- **Your assignment**
Transcribe the records below in their entirety, and leave out each image.

Records section start

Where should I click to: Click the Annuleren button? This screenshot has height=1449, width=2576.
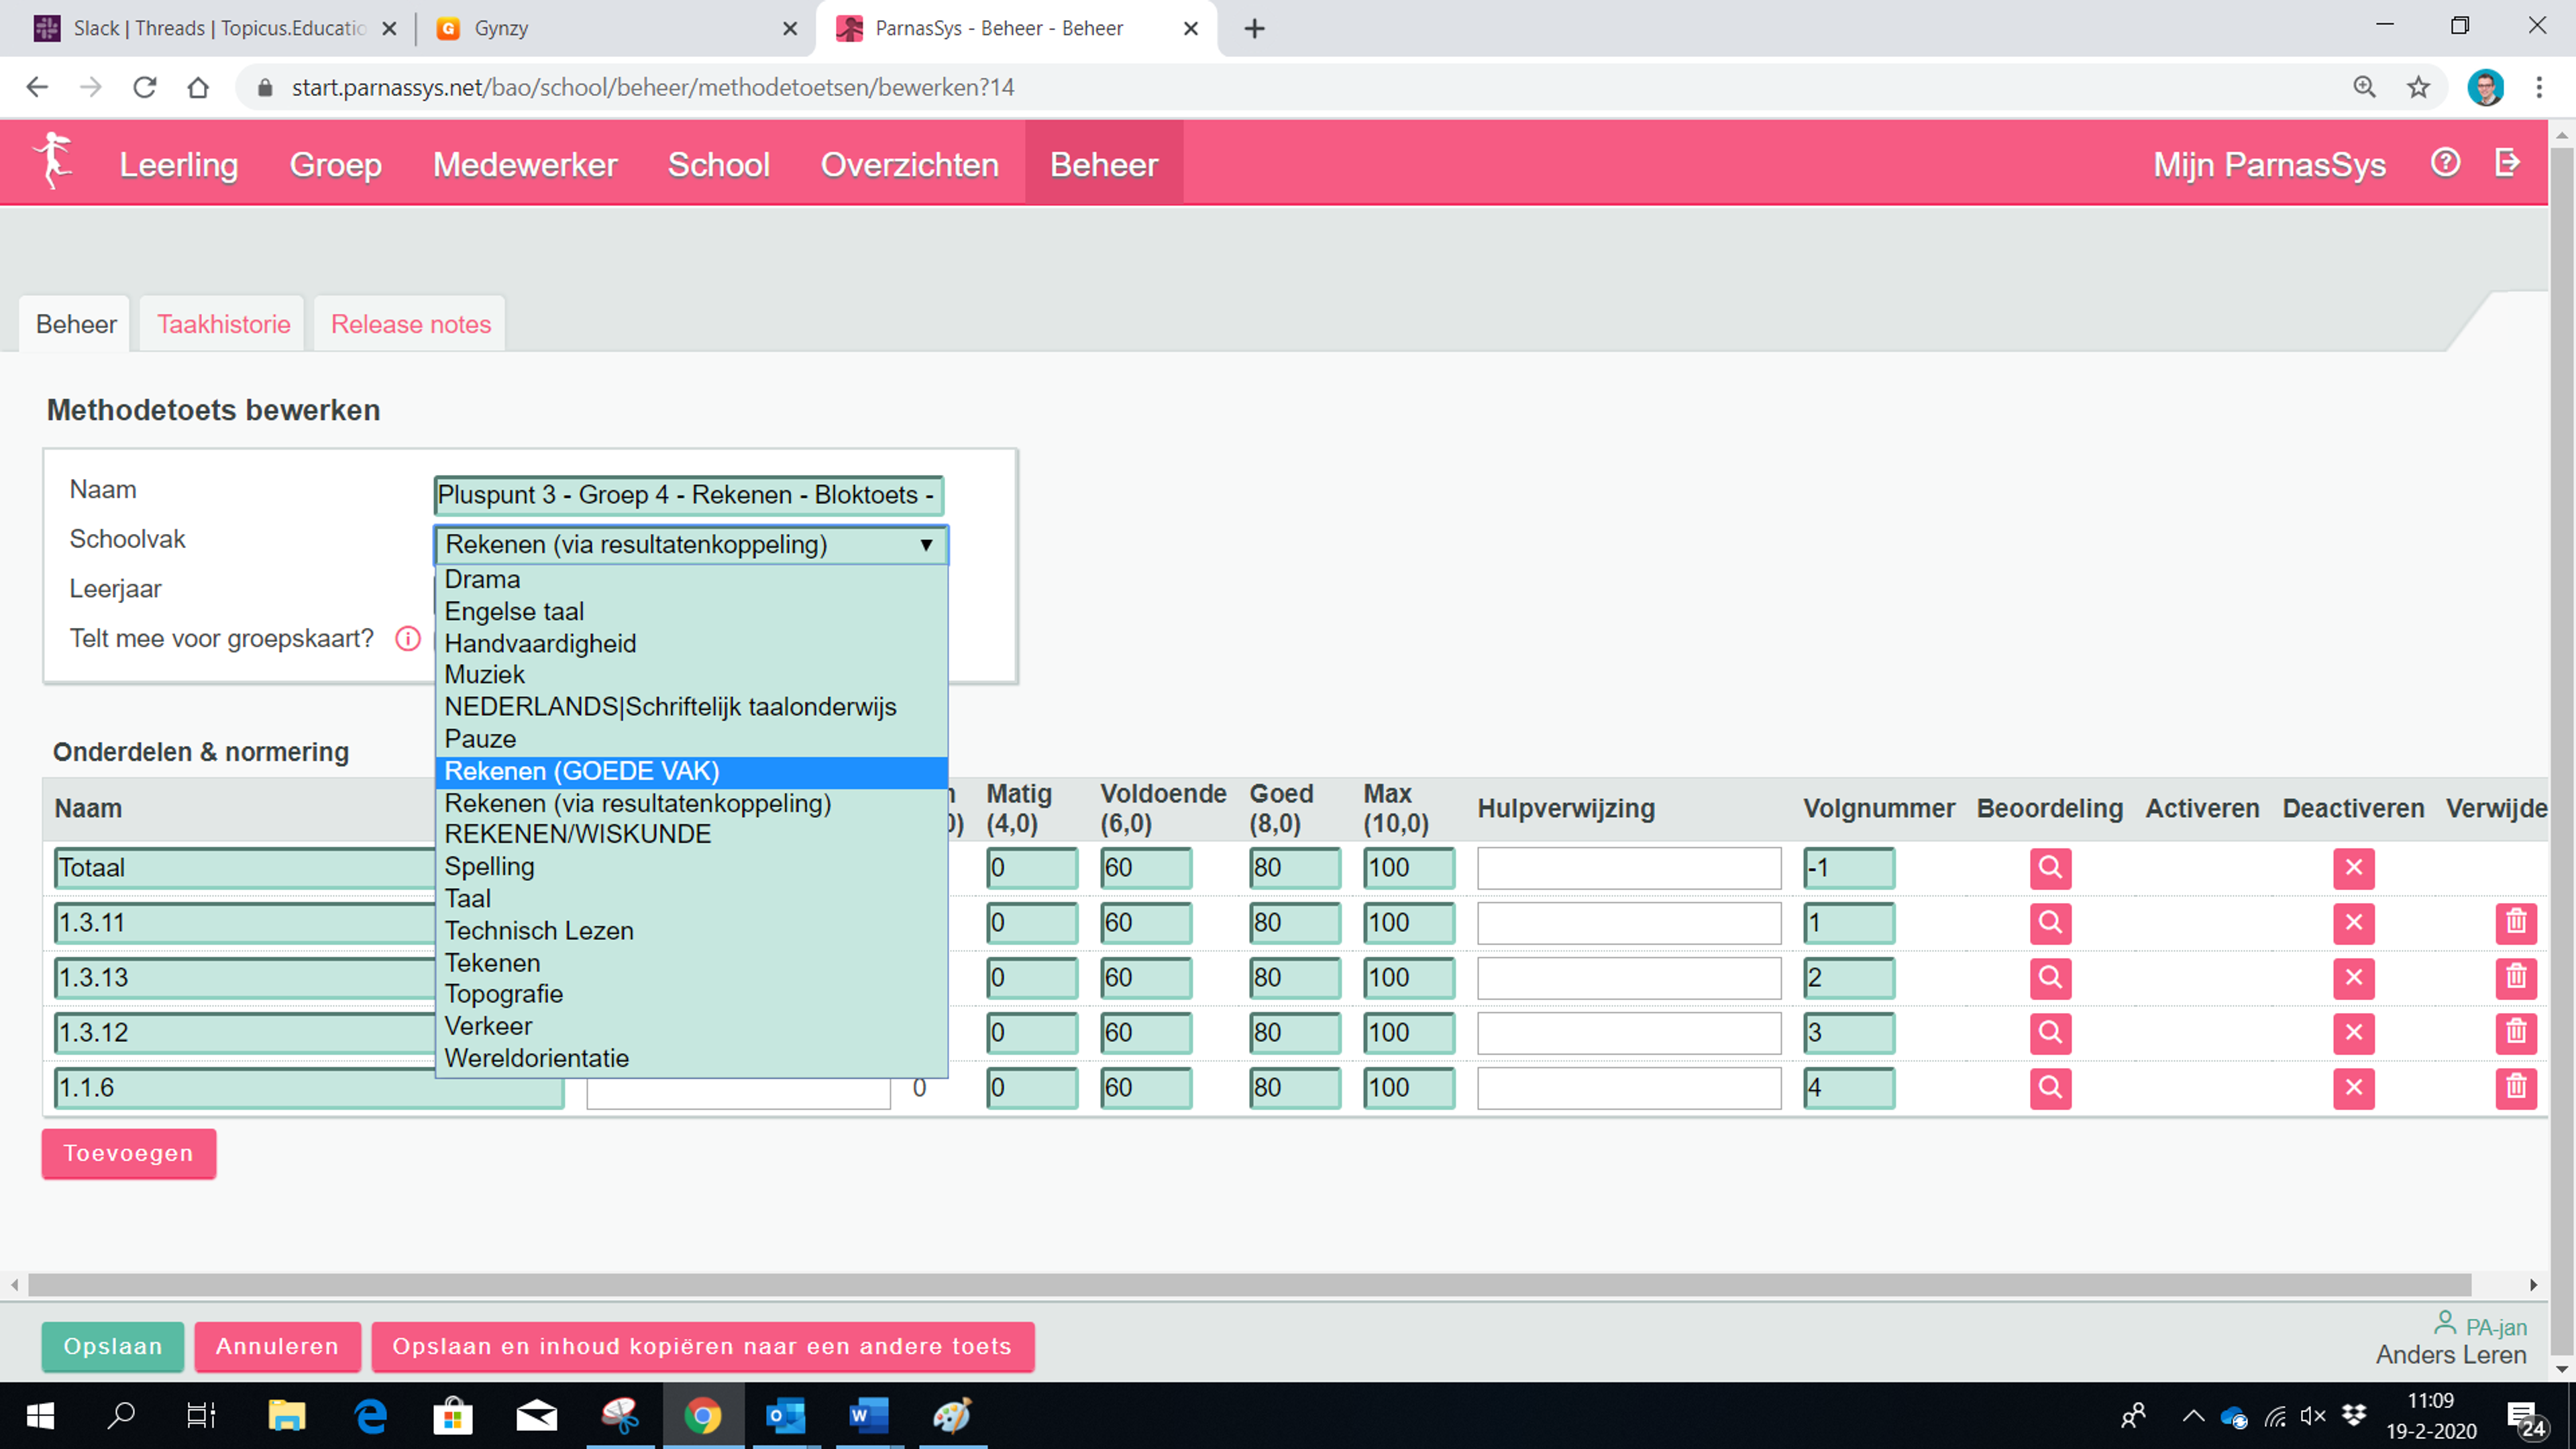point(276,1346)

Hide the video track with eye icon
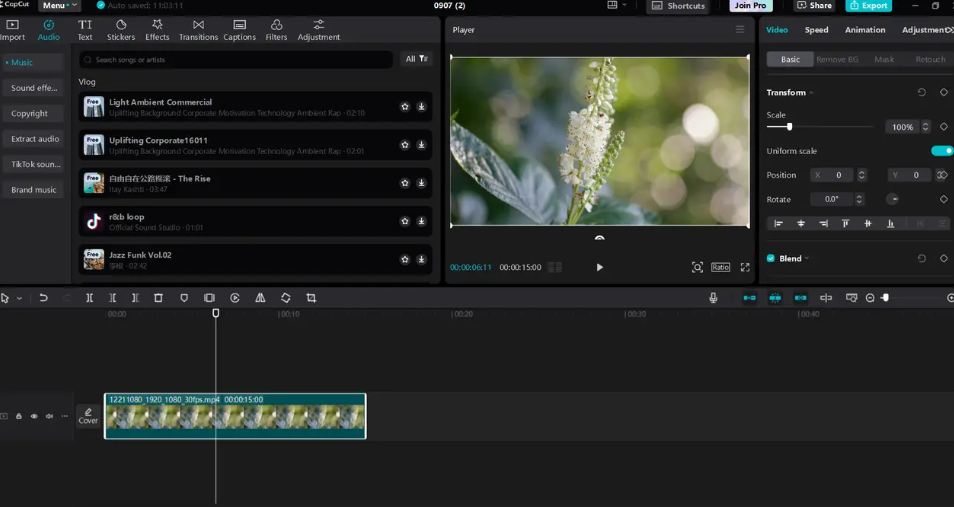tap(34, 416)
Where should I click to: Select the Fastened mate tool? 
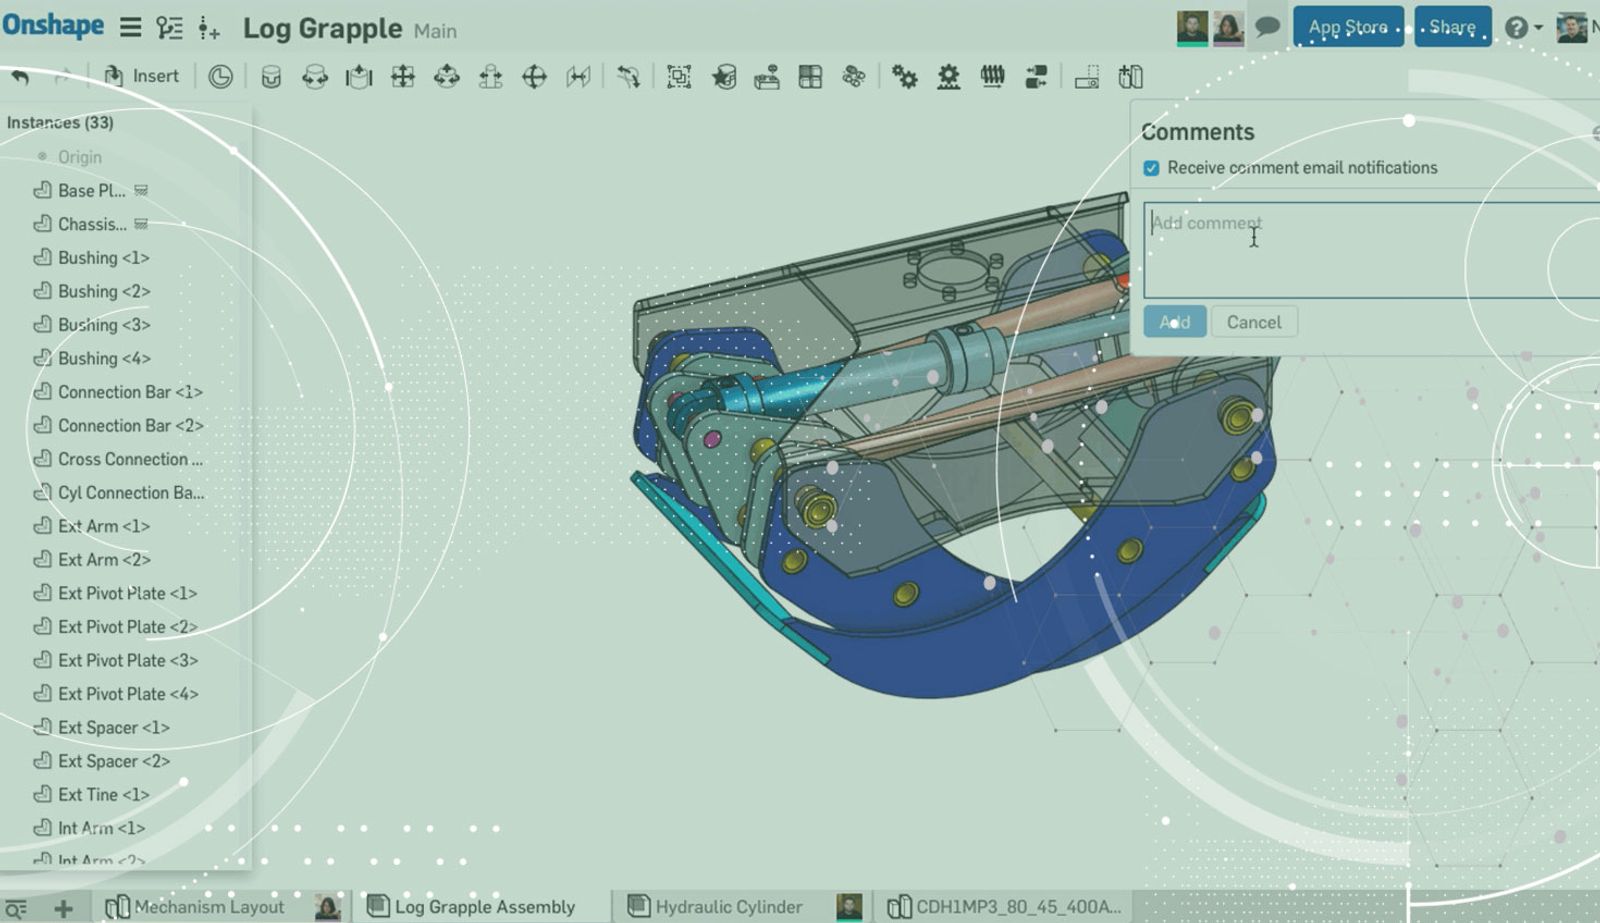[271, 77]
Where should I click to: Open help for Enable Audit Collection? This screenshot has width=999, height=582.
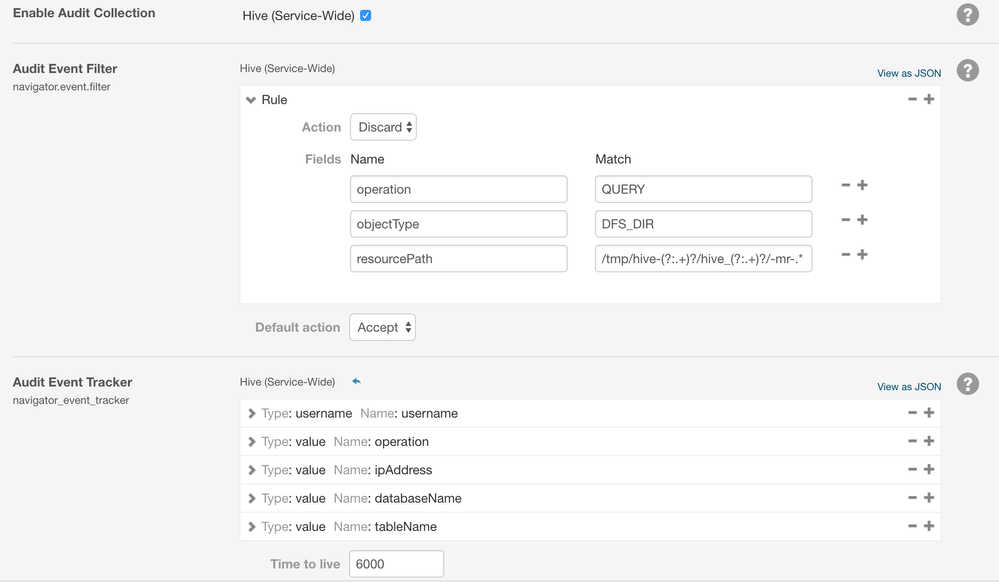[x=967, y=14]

Records section end

- **Result of the exercise**
Where should I click to: Click the Annuleren button? This screenshot has height=1449, width=2576.
point(276,1346)

Hide the video track with eye icon
tap(34, 416)
Where should I click to: Select the Fastened mate tool? 
[271, 77]
Where should I click to: Open help for Enable Audit Collection? This screenshot has width=999, height=582.
[x=967, y=14]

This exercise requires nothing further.